*GOAL OF THE EXERCISE*: State how many lines of the entries below contain the string "what", matching case exactly, and reply with that number alone.

^^^^^^^^^^^^^^^^

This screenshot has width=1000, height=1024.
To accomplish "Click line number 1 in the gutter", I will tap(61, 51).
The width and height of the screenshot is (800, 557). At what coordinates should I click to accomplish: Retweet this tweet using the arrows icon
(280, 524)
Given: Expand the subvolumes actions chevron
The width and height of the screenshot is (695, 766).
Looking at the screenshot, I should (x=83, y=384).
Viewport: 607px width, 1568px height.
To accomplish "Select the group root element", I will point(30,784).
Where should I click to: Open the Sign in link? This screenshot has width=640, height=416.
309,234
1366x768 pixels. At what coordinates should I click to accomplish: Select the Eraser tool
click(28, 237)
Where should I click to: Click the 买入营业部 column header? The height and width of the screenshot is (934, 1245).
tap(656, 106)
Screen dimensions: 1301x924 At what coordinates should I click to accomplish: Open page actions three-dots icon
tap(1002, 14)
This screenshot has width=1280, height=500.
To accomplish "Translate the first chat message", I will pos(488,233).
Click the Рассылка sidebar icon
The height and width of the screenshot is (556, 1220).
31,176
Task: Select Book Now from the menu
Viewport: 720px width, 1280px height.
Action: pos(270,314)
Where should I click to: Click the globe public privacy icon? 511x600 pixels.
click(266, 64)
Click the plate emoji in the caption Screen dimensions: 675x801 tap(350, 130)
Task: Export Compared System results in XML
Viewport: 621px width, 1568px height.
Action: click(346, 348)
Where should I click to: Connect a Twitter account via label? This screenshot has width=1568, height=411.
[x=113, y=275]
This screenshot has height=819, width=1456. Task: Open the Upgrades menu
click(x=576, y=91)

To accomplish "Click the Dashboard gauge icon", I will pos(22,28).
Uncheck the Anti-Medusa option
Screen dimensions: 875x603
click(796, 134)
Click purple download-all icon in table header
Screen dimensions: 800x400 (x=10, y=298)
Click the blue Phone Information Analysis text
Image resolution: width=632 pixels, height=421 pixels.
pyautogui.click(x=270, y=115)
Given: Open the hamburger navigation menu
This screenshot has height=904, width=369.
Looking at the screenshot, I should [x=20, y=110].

^^^^^^^^^^^^^^^^

*THE ANSWER*: 3